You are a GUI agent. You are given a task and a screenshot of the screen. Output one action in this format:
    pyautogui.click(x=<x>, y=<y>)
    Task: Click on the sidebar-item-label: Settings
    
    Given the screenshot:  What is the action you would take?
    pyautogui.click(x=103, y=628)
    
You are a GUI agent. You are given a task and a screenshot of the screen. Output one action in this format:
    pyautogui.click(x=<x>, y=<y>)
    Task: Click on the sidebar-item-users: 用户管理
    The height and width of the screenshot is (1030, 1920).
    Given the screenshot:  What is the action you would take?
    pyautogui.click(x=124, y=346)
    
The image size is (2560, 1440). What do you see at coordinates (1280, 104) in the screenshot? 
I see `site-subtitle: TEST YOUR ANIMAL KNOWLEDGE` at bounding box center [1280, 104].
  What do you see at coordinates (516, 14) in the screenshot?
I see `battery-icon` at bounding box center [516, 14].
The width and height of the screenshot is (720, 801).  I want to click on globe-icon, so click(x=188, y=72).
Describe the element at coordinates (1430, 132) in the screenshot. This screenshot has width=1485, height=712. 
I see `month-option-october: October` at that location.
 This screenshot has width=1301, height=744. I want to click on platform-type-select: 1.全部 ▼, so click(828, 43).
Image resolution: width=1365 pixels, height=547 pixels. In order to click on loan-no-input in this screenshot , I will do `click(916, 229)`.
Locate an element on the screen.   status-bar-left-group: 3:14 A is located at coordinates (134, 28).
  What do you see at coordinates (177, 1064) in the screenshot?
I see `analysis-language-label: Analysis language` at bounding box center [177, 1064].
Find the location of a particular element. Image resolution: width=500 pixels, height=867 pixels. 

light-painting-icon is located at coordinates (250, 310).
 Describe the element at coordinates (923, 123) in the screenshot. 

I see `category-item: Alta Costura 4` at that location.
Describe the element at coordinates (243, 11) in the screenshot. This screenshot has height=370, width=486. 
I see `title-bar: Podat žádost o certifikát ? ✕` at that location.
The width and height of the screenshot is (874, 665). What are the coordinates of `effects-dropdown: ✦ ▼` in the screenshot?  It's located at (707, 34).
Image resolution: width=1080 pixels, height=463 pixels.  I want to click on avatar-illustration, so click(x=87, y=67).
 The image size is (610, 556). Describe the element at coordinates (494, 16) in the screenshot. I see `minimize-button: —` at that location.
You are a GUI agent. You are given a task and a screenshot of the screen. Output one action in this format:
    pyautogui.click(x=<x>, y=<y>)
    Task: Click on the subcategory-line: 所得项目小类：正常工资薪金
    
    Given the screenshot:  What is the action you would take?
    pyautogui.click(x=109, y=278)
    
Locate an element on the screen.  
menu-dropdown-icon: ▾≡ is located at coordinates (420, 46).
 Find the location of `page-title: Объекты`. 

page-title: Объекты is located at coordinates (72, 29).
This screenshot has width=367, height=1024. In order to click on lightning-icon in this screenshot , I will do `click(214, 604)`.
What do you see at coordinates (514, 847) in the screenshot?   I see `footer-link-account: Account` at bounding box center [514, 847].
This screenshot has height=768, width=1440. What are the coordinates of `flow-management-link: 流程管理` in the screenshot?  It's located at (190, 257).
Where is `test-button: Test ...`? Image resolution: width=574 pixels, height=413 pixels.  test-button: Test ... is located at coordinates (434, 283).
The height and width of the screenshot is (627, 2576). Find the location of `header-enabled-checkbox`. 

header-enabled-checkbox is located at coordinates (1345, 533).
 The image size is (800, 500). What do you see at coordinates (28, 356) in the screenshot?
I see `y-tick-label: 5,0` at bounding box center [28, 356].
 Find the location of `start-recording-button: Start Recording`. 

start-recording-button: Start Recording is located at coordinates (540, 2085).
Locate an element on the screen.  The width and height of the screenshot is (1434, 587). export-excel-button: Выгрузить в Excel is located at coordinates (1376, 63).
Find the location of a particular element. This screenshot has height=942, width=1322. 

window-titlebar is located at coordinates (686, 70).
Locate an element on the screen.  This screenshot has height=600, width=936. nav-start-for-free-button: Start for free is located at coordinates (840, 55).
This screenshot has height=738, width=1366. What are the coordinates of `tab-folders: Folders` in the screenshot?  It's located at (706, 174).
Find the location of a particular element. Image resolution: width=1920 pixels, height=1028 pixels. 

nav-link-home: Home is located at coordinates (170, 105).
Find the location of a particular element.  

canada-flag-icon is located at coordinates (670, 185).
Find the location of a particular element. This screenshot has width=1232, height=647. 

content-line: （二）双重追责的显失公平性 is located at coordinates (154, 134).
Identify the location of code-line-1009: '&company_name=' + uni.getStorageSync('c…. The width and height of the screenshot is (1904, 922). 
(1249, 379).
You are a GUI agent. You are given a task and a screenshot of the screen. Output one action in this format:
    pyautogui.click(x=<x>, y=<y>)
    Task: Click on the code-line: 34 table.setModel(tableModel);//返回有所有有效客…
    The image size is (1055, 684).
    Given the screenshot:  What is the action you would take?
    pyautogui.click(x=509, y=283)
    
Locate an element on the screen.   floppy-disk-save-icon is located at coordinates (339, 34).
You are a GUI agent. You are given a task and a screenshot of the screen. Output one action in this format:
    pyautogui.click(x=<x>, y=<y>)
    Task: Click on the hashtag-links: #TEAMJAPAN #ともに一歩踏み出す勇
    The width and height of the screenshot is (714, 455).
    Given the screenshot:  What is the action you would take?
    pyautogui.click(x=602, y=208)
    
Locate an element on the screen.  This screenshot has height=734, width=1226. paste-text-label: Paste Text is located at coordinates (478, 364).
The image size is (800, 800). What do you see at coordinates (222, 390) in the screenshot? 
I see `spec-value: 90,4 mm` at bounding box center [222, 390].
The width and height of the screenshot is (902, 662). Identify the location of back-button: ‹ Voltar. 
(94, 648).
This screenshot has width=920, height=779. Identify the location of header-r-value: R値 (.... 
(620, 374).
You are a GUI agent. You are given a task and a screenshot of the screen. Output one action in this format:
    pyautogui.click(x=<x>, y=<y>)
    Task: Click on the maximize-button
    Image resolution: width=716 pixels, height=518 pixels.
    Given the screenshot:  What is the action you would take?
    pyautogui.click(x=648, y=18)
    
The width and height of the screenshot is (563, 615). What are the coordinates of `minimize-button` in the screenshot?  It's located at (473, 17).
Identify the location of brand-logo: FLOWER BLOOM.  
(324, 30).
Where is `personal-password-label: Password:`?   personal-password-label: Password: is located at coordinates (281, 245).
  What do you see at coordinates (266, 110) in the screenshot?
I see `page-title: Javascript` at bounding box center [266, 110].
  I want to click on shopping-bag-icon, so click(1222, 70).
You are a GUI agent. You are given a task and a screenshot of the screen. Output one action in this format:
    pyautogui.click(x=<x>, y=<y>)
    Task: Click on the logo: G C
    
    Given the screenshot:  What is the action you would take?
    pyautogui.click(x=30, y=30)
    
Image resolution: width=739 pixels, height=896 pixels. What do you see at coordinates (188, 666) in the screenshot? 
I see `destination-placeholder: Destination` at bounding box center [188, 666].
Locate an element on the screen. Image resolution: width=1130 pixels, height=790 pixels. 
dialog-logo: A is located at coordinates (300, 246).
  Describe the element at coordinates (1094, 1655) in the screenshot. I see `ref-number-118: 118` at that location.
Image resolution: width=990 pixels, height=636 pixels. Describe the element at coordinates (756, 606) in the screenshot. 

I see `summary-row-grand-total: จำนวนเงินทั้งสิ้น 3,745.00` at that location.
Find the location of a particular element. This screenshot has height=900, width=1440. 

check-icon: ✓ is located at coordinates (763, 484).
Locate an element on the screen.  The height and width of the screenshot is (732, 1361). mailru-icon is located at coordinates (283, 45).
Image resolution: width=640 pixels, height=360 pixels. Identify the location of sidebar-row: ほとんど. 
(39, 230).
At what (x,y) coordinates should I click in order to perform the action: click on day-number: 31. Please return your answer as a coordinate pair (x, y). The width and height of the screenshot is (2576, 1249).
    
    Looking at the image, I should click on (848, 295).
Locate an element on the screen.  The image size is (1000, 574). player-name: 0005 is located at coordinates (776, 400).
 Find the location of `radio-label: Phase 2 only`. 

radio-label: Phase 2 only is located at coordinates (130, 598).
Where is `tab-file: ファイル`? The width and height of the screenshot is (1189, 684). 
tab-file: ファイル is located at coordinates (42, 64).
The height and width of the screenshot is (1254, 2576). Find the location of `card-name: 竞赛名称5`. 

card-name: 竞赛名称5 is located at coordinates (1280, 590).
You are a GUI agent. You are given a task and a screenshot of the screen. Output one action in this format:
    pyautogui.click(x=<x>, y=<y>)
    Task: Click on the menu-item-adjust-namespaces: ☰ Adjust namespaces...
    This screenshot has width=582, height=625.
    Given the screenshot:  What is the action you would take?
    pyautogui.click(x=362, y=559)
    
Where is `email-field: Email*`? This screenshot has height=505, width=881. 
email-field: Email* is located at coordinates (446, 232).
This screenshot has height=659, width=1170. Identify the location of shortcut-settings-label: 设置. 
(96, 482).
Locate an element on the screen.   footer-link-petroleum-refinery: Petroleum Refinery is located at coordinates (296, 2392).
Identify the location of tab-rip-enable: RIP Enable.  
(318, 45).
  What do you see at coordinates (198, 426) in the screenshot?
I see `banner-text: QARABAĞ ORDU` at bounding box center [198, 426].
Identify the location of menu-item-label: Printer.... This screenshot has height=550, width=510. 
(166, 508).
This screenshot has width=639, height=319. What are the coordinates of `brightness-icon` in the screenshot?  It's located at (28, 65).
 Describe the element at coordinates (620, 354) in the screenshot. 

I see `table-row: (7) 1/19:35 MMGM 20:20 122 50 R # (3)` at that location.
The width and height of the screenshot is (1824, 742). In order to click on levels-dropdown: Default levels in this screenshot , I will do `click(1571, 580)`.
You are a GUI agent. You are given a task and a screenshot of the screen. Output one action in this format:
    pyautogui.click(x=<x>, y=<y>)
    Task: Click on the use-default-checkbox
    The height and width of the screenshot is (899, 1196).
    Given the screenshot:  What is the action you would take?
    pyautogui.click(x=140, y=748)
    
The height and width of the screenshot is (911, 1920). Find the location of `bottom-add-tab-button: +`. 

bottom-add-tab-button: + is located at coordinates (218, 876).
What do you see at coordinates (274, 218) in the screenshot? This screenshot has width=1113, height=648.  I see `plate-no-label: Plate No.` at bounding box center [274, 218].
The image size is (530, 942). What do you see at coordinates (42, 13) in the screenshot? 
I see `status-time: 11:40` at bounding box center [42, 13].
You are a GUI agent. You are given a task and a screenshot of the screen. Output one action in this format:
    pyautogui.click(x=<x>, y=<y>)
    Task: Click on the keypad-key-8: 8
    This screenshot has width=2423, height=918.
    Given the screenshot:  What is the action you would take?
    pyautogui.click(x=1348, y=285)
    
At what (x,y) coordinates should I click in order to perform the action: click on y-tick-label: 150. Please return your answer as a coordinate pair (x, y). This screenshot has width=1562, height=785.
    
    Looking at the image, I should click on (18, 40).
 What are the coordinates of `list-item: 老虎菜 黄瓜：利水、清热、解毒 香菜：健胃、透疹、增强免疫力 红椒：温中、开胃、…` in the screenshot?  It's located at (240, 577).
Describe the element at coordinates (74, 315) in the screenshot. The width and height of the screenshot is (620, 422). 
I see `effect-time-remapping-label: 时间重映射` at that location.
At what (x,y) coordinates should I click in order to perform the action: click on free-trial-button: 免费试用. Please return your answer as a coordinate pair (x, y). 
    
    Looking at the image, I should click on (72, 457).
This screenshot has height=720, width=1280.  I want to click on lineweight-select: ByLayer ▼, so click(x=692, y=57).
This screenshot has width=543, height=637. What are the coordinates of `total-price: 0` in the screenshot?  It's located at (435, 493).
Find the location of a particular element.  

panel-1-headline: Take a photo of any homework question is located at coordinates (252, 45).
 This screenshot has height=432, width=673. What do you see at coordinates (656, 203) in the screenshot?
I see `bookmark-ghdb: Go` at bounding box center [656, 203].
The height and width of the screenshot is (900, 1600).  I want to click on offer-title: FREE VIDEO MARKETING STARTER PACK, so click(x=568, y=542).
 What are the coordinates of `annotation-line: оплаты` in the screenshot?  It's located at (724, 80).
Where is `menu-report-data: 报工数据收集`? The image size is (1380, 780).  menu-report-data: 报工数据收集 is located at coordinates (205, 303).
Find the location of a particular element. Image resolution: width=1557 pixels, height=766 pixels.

# # # #

* [Task objective]: Edit the material from the line holding "at (240, 577)." through the end, inclusive, by changing "Describe the element" to "Identify the element" and leaving everything else unchanged.

* [Your response]:
 What are the coordinates of `list-item: 老虎菜 黄瓜：利水、清热、解毒 香菜：健胃、透疹、增强免疫力 红椒：温中、开胃、…` in the screenshot?  It's located at (240, 577).
Identify the element at coordinates (74, 315) in the screenshot. The width and height of the screenshot is (620, 422). 
I see `effect-time-remapping-label: 时间重映射` at that location.
At what (x,y) coordinates should I click in order to perform the action: click on free-trial-button: 免费试用. Please return your answer as a coordinate pair (x, y). 
    
    Looking at the image, I should click on (72, 457).
This screenshot has height=720, width=1280.  I want to click on lineweight-select: ByLayer ▼, so click(x=692, y=57).
This screenshot has width=543, height=637. What are the coordinates of `total-price: 0` in the screenshot?  It's located at (435, 493).
Find the location of a particular element.  

panel-1-headline: Take a photo of any homework question is located at coordinates (252, 45).
 This screenshot has height=432, width=673. What do you see at coordinates (656, 203) in the screenshot?
I see `bookmark-ghdb: Go` at bounding box center [656, 203].
The height and width of the screenshot is (900, 1600).  I want to click on offer-title: FREE VIDEO MARKETING STARTER PACK, so click(x=568, y=542).
 What are the coordinates of `annotation-line: оплаты` in the screenshot?  It's located at (724, 80).
Where is `menu-report-data: 报工数据收集`? The image size is (1380, 780).  menu-report-data: 报工数据收集 is located at coordinates (205, 303).
Find the location of a particular element. Image resolution: width=1557 pixels, height=766 pixels.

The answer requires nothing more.